The optimizer maintains a rotating buffer of up to 1,000 memory snapshots (deque(maxlen=1000)), each containing:

{
    "timestamp": float,
    "memory_mb": float,
    "cache_size": int,
    "pool_count": int,
    "top_allocations": list[str],  # From tracemalloc, if active
}

Object Pooling

ObjectPool[T] provides thread-safe object reuse:

  • Backed by queue.Queue(maxsize=max_size).
  • get() returns an object from the pool or creates one via the factory.
  • return_object(obj) resets the object (via reset_func) and returns it to the pool.
  • Statistics: created_count, borrowed_count, returned_count, utilization.

Usage via context manager:

with optimizer.pooled_object(MyType, factory=MyType, reset_func=reset_my_type) as obj:
    obj.do_work()
# Object is automatically returned to the pool

Benchmark Framework

BenchmarkSuite

BenchmarkSuite (in benchmarks.py) orchestrates performance testing:

suite = BenchmarkSuite(BenchmarkConfiguration(
    parallel_execution=True,
    max_workers=4,
    enable_memory_tracking=True,
    enable_memory_leak_detection=True,
    enable_regression_detection=True,
))

results = suite.run_all_benchmarks()

BenchmarkConfiguration

Parameter Default Description
parallel_execution True Run benchmarks in parallel
max_workers 4 Thread pool size for parallel runs
timeout_seconds 300 Total suite timeout
enable_memory_tracking True Use tracemalloc
enable_memory_leak_detection True Detect memory leaks
memory_leak_threshold_mb 10.0 Leak detection threshold
enable_regression_detection True Compare against baselines
regression_threshold_percent 20.0 Regression alert threshold
baseline_file None Path to baseline JSON
save_results True Save results to disk
results_directory "benchmark_results" Output directory
strict_target_validation False Fail suite on target miss

PerformanceBenchmark

Individual benchmarks are defined as PerformanceBenchmark dataclasses:

@dataclass
class PerformanceBenchmark:
    name: str
    target_latency_ms: float
    target_memory_mb: float
    target_throughput_ops_sec: float
    operation: Callable
    setup: Callable | None = None
    teardown: Callable | None = None
    iterations: int = 100
    warmup_iterations: int = 10
    timeout_seconds: float = 30.0
    validate_result: Callable | None = None

BenchmarkResult

Results are returned as named tuples:

BenchmarkResult = namedtuple("BenchmarkResult", [
    "name", "success", "latency_ms", "memory_mb",
    "throughput_ops_sec", "error", "details"

WHAT THIS TASK INVOLVES: Continue the documentation on the memory optimizer and benchmark framework, picking up right after its last line.

RAW DATA:
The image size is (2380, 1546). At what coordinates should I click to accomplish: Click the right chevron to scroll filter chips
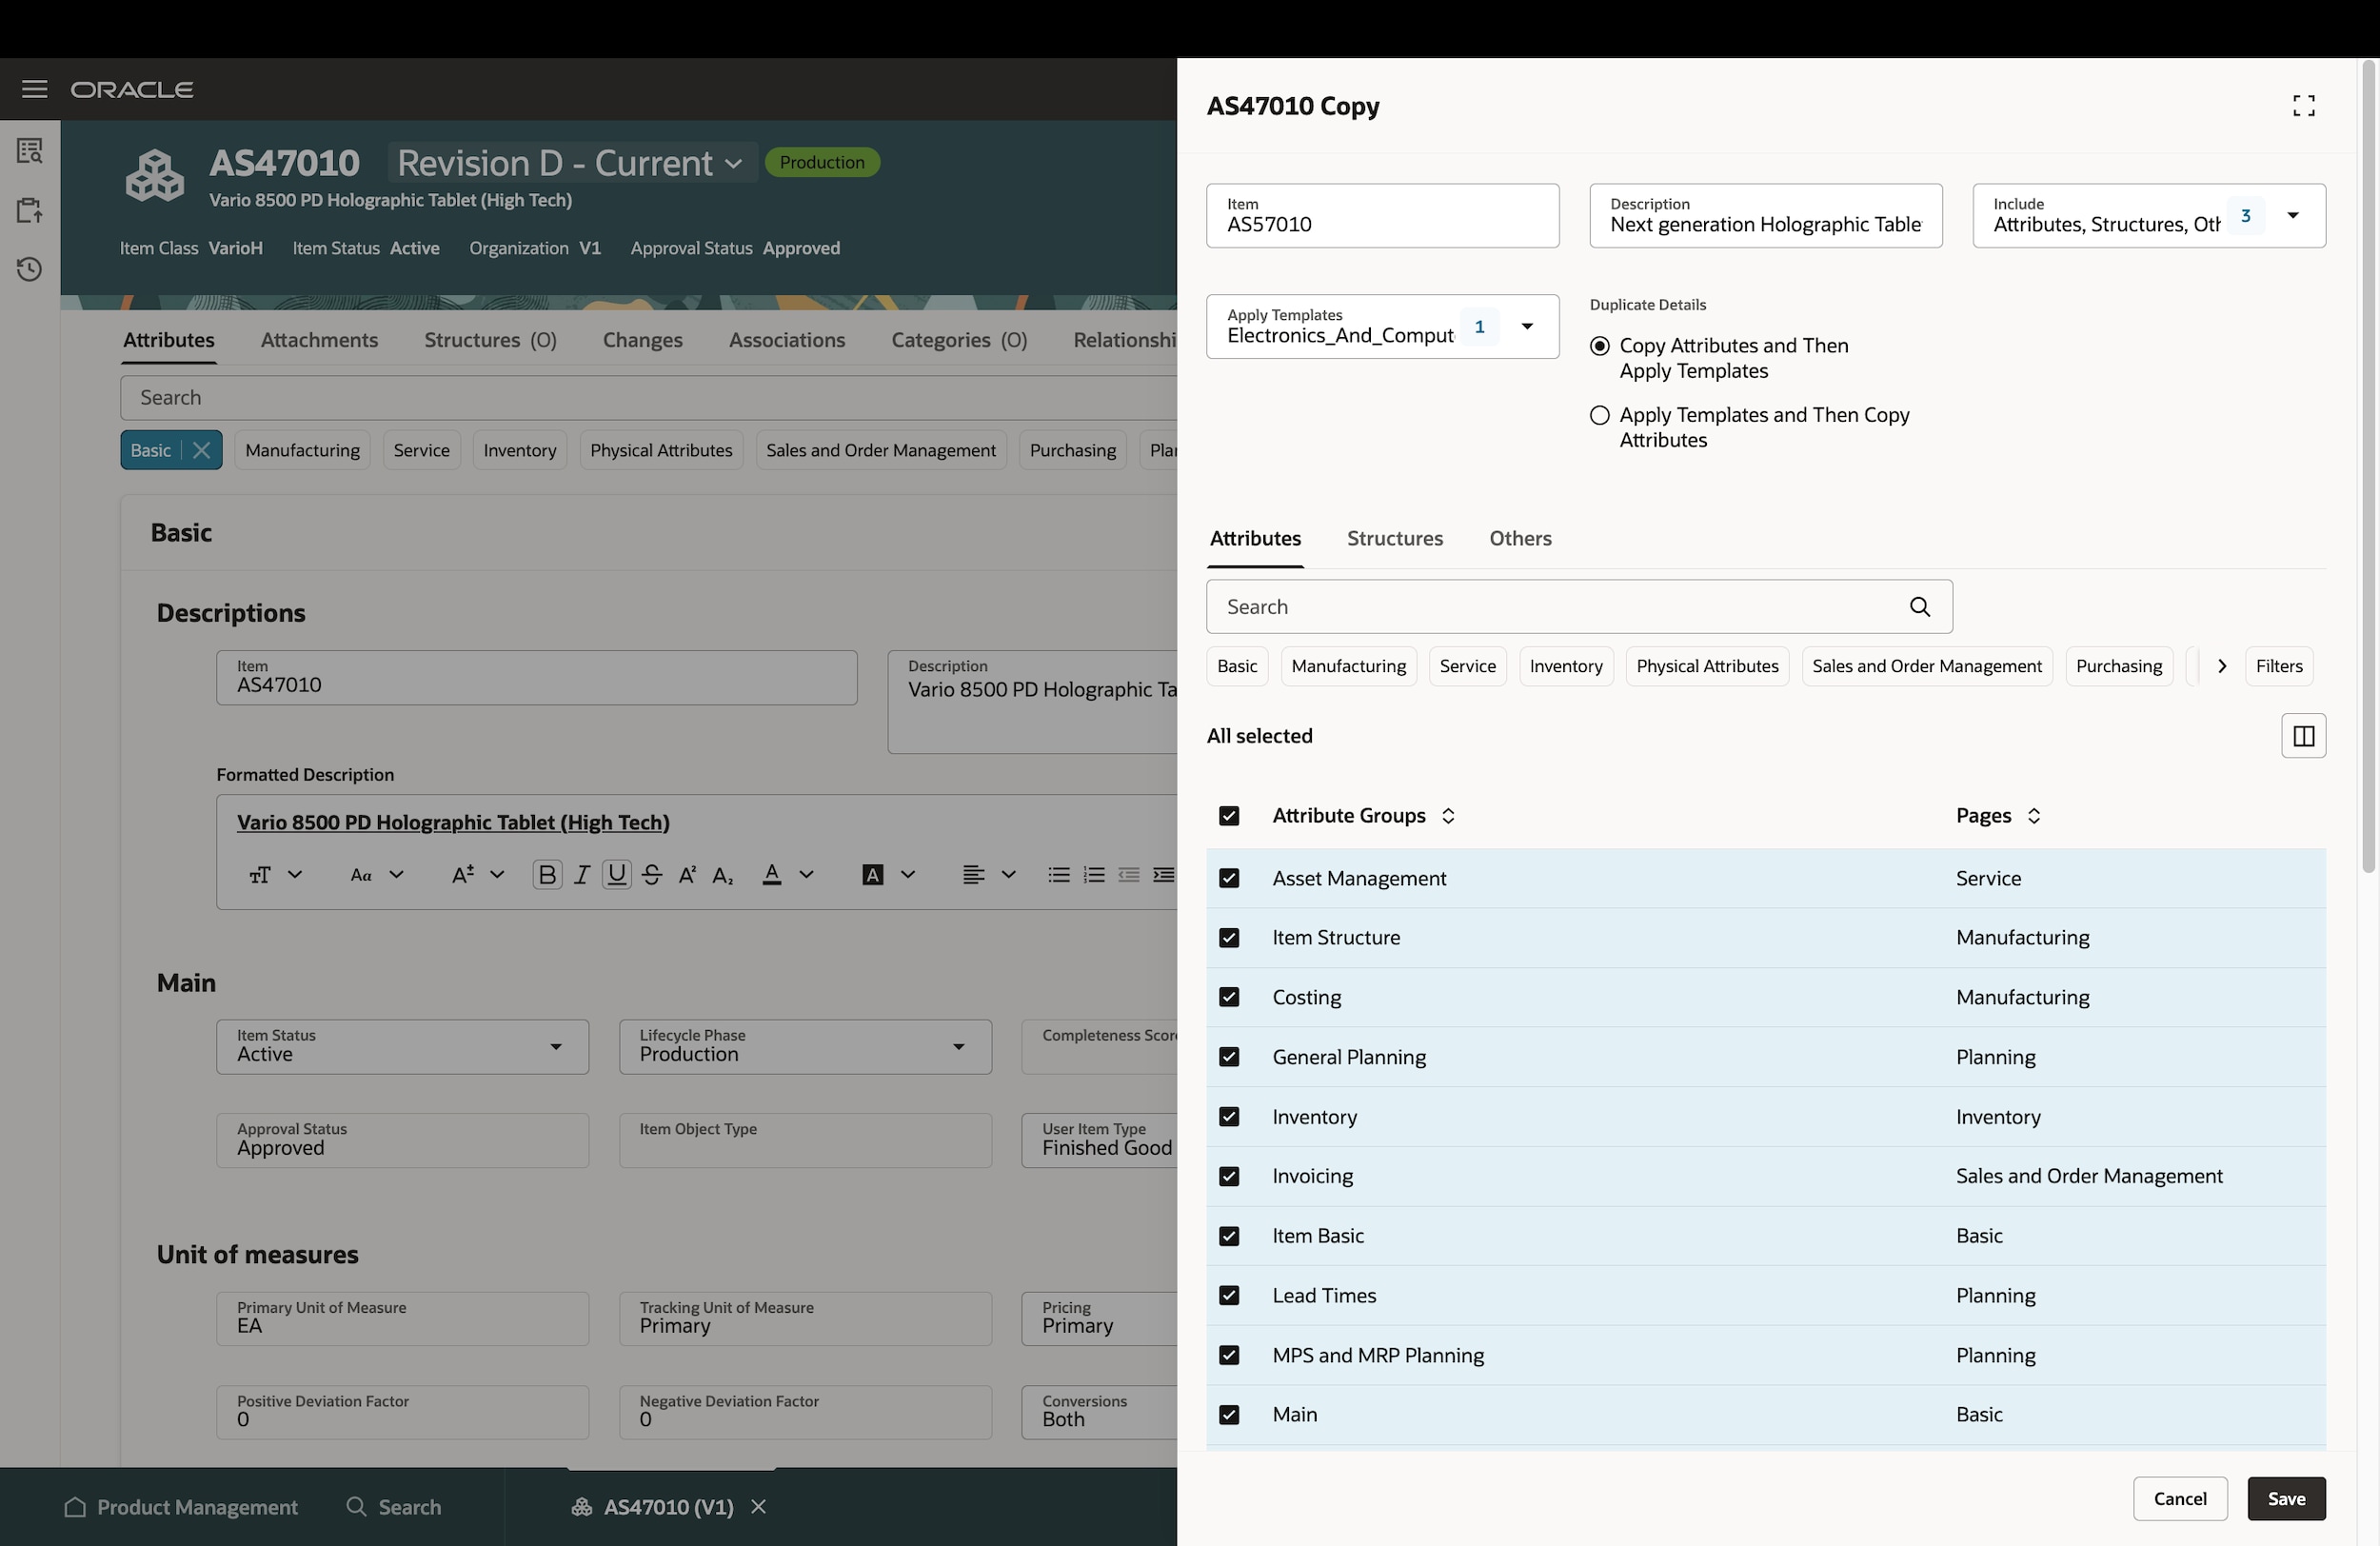(2221, 666)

FINAL RESULT:
])

Built-in Analyses

The suite includes several automated analyses:

Regression Detection: Compares current results against a stored baseline. Thresholds from constants:

  • Changes above HIGH_REGRESSION_SEVERITY_PERCENT (50%) are flagged as “high” severity.
  • Improvements above IMPROVEMENT_THRESHOLD_PERCENT (10%) are noted as positive.

Memory Leak Detection: Monitors memory growth across iterations. If more than MEMORY_LEAK_GROWTH_RATIO (70%) of measurements show growth, a potential leak is flagged. Forced GC runs every GC_TRIGGER_INTERVAL (50) operations.

Scalability Analysis (when numpy is available): Performs linear regression on element count vs. latency. If R-squared exceeds LINEAR_SCALING_R_SQUARED_THRESHOLD (0.8) and slope is below MAX_LATENCY_SLOPE_PER_ELEMENT (0.1 ms/element), scaling is assessed as “linear.” Without numpy, a simpler ratio-based check flags scaling issues when the average factor exceeds MAX_SCALING_FACTOR_THRESHOLD (2.0).

Profiling Integration

PerformanceOptimizer.profile_operation() wraps any callable with:

  1. cProfile.Profile for call-level timing.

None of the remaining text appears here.